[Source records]
BEGIN

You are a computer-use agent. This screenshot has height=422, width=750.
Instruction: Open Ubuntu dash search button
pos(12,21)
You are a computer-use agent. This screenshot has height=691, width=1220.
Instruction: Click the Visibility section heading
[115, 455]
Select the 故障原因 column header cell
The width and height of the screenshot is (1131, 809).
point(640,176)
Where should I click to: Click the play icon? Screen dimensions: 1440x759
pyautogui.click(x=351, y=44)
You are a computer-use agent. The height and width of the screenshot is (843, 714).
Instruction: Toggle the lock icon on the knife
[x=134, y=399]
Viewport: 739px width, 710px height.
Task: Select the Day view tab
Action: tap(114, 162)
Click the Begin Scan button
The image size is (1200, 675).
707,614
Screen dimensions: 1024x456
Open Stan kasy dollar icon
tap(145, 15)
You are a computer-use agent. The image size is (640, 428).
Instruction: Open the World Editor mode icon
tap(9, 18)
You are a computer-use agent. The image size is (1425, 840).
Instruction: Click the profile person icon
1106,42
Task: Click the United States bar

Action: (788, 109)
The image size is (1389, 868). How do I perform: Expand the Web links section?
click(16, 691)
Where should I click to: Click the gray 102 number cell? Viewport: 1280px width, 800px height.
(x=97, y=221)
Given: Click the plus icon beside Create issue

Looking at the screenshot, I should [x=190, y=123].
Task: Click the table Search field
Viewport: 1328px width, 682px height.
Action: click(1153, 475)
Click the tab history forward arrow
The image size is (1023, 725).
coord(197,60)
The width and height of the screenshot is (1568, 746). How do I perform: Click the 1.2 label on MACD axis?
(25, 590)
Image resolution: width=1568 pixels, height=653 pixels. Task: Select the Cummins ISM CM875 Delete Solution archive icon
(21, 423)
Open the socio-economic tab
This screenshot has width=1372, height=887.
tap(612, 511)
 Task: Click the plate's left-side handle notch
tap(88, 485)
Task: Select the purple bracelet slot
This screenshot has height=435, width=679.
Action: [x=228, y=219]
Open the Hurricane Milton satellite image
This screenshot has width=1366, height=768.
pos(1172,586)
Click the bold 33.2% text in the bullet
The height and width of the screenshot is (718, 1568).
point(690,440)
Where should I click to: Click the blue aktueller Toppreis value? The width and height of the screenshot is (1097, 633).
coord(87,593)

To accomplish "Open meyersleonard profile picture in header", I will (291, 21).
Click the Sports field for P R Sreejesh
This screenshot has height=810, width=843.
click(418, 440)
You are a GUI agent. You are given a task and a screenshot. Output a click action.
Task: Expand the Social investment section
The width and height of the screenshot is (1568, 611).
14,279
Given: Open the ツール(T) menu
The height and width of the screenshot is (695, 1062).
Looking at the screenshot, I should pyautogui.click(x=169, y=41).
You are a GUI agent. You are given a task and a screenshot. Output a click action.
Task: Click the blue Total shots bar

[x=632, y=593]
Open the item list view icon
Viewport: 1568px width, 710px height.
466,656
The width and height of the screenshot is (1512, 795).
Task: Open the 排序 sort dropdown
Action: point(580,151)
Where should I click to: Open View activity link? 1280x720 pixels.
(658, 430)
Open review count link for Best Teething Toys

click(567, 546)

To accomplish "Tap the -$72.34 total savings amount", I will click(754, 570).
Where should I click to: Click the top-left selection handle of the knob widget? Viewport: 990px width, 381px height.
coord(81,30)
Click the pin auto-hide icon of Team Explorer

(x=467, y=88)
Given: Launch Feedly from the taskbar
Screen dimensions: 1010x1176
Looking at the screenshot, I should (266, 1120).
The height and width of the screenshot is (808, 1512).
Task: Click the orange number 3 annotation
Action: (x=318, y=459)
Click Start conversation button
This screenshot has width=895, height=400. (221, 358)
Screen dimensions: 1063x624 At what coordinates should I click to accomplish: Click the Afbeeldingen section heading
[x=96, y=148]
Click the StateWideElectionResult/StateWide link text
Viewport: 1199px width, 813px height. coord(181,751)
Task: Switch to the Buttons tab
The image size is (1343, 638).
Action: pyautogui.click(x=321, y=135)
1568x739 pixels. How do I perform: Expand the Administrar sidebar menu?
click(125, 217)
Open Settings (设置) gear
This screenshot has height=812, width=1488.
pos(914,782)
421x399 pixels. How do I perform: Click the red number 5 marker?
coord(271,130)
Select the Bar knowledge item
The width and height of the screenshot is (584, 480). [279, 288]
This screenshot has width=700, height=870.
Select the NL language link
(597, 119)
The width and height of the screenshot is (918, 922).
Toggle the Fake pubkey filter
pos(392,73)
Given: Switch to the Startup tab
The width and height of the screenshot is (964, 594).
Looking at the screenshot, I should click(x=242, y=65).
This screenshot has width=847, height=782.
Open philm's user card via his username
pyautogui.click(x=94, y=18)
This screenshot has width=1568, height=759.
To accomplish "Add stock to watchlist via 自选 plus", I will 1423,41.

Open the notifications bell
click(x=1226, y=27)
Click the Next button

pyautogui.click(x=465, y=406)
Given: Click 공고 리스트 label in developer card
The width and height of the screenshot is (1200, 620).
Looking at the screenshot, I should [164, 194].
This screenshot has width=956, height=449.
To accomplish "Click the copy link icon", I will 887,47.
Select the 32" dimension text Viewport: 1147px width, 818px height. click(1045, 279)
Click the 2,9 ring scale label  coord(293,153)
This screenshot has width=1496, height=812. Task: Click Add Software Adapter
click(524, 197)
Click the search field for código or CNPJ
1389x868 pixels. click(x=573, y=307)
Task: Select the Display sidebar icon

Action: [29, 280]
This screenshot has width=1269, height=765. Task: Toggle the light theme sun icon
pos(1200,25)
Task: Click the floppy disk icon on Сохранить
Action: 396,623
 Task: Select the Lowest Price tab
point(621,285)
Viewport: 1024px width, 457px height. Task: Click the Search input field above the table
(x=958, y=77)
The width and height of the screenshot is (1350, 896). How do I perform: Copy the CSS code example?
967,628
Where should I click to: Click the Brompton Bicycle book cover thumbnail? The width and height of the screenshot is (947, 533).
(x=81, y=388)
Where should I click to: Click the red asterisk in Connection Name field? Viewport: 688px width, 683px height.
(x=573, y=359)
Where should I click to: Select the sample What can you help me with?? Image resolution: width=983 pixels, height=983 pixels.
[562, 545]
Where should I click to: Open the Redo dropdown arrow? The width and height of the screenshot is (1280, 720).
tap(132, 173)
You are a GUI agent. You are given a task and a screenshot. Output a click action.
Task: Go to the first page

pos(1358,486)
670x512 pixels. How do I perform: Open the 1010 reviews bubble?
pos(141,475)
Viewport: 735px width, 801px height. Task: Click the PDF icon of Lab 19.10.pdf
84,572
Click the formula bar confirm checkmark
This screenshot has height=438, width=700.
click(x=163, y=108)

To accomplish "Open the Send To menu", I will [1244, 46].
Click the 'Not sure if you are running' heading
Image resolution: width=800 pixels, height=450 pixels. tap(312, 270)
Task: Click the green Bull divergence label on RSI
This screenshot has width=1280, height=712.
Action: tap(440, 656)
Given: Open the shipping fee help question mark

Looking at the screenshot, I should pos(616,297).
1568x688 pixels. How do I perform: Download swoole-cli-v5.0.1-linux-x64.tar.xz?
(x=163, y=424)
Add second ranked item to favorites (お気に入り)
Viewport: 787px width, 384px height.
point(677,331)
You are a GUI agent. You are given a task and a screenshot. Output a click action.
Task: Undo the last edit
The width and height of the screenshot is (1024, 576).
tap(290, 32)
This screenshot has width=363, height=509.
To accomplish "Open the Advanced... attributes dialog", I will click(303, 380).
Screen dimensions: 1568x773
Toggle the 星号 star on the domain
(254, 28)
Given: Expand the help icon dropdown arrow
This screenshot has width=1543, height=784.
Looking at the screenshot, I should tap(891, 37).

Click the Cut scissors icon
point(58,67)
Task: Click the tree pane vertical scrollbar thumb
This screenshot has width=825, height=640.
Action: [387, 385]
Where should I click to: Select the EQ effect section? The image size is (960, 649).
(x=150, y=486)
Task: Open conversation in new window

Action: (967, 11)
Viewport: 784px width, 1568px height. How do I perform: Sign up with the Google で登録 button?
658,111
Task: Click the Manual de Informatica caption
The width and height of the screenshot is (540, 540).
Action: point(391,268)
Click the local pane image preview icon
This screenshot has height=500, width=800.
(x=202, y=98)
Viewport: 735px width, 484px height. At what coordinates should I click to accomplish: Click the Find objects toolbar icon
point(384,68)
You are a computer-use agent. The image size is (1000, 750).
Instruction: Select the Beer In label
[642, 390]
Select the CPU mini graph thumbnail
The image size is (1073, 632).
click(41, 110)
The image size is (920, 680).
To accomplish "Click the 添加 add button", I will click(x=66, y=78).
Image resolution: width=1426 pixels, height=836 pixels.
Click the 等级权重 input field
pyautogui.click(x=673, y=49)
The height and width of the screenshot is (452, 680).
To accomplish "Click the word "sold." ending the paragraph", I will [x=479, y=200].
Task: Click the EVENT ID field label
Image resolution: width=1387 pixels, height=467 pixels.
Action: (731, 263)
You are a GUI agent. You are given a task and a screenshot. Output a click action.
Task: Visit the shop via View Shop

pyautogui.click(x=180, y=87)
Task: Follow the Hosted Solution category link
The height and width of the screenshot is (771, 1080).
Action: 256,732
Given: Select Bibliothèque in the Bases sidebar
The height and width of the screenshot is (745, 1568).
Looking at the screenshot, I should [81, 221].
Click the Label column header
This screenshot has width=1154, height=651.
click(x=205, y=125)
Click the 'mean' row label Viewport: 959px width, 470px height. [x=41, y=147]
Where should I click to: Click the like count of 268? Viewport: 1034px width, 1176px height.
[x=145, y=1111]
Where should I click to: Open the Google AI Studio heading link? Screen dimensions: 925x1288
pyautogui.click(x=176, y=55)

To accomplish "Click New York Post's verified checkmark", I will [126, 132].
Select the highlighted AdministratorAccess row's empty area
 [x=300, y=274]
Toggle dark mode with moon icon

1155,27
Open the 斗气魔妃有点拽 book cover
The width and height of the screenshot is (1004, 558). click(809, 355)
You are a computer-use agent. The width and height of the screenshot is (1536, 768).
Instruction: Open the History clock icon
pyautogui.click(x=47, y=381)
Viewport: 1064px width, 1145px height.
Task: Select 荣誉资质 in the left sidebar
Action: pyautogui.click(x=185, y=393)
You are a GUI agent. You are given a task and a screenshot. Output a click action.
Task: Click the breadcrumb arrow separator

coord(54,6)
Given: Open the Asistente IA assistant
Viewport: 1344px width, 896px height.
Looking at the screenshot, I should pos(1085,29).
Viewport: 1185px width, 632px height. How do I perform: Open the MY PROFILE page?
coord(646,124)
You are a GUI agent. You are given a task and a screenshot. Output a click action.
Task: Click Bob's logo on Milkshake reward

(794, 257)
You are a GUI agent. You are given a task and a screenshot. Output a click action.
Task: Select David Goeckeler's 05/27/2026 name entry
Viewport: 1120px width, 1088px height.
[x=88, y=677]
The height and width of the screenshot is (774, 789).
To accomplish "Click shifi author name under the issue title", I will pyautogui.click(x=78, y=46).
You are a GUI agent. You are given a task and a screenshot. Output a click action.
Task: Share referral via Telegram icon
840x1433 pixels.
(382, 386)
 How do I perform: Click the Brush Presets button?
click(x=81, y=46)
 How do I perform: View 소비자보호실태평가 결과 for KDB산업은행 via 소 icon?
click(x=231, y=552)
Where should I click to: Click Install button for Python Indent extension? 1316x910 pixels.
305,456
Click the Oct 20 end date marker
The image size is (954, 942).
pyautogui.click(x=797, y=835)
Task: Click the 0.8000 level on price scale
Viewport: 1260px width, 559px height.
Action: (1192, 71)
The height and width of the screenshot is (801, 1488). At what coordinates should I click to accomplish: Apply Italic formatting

END

• **Problem to work on**
For this exercise, copy every line of the data that holds "Switch".

• **Response area**
Task: Switch to the Buttons tab
Given: Switch to the Startup tab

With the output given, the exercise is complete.